The final movement of a sonata. An almost-human tragedy. Slow, brutal heart failure. Coronary thrombosis.
The weaving voices interloping a fugue. A political death. A kind of vocal assassination.
Fifteen years ago I killed my sister.
I was seventeen, she was nine. A fact. Now I'm thirty-two. She would be twenty-four. Fact. The hipbone's connected to the leg bone.
The '69 Buick Electra 225 is a very lengthy car. There's something almost illegal about the expanse of its back end. From grille to taillight it's sixteen feet, nine inches long. It has a 440 engine, and when you accelerate you can feel the horsepower buzzing in your ribcage. It's like a car out of a comic book.
At my father's insistence, I buy the Electra from Bob Ranzini -- our family's insurance broker -- for two hundred and fifty bucks. Mr. Ranzini pats me on the back He brags of its classic American pedigree.

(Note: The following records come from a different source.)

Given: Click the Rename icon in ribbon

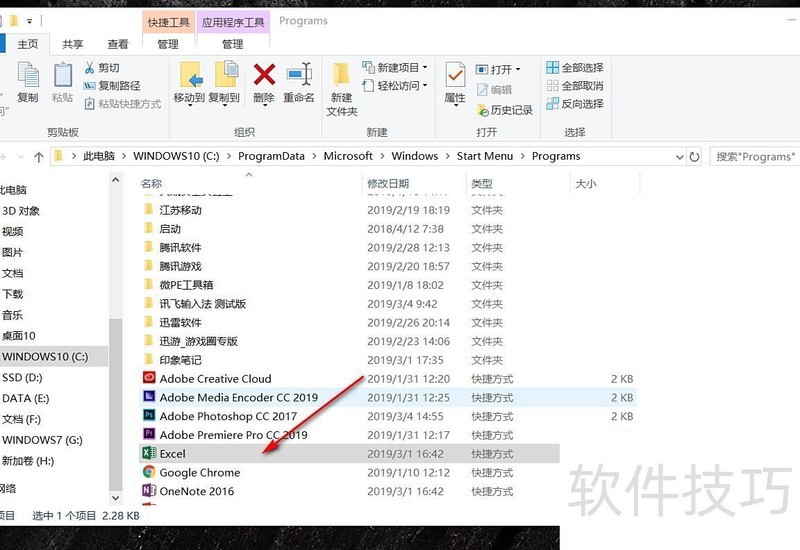Looking at the screenshot, I should point(299,75).
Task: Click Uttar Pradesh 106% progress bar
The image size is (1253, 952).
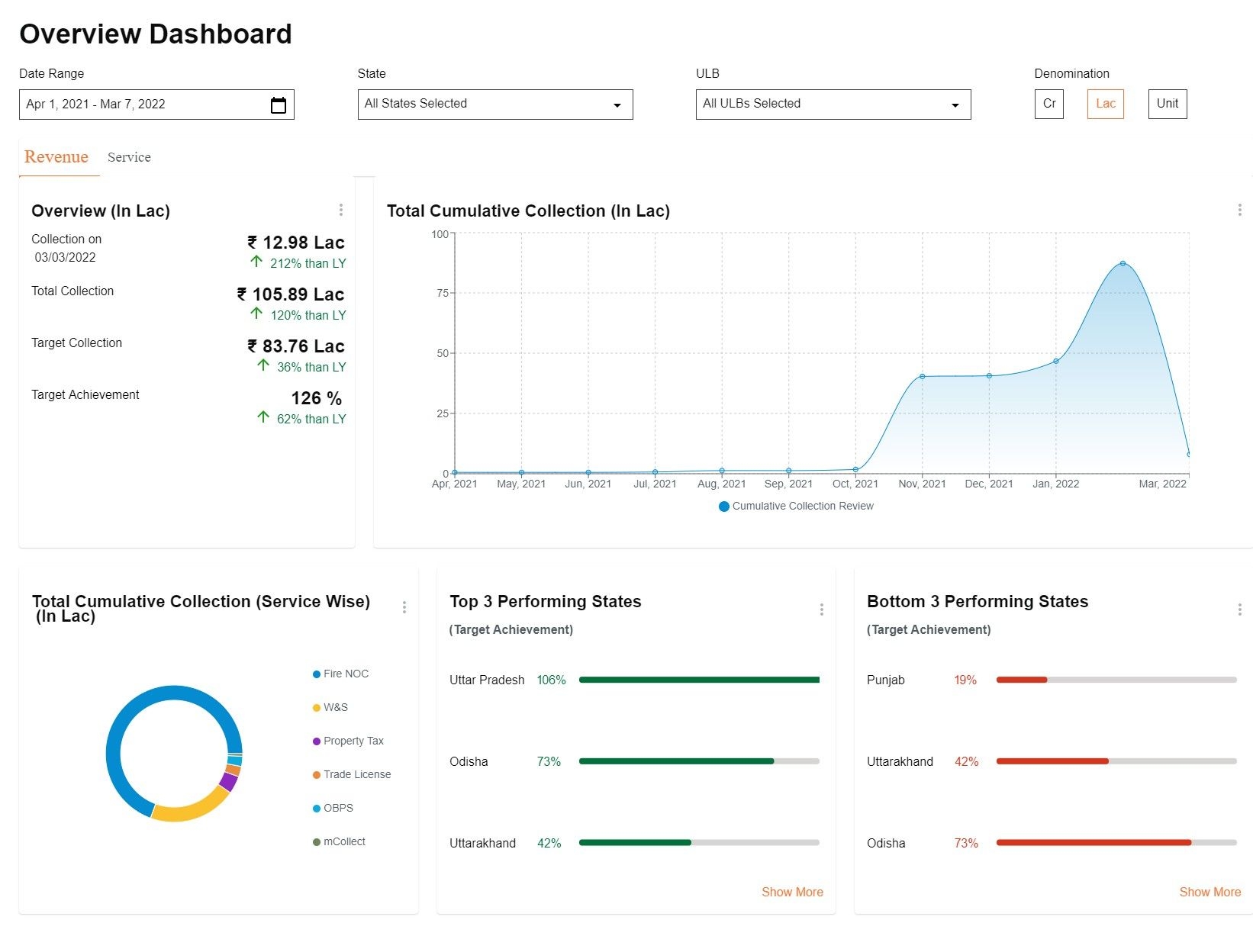Action: (699, 680)
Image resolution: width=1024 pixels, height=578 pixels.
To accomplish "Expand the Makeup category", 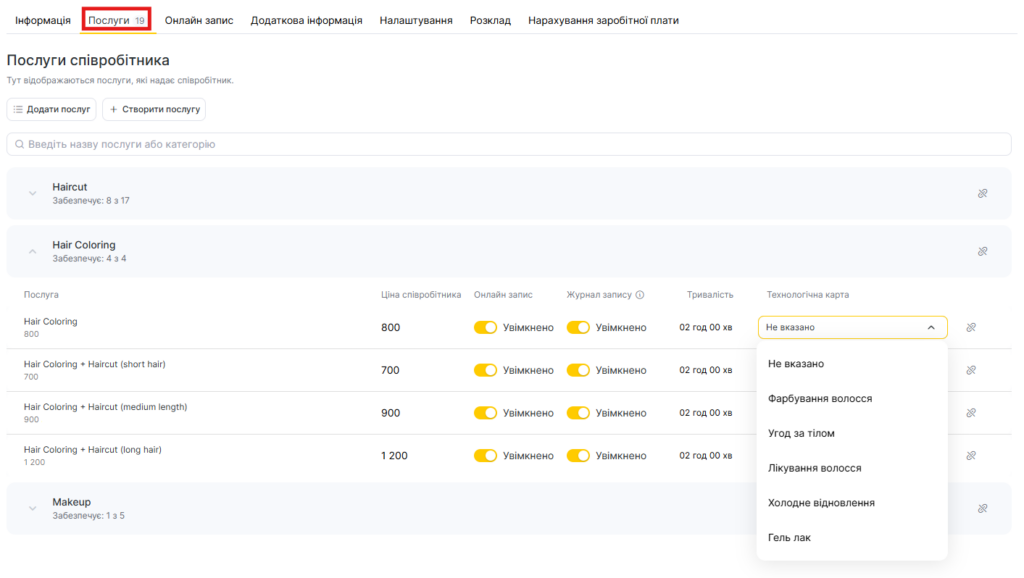I will pos(32,508).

He speaks of its great sluicing hum and his yearly drive down to Jupiter, Florida, and all the old two-lane highways in the South.
Sitting in the Electra is like lounging. There's this sense that platters of food will be served. The seats buzz back. The windows buzz down. This infinite buzzing. Like the invisible drone of bees at work. Locusts in the fruit trees. A car humming with electricity.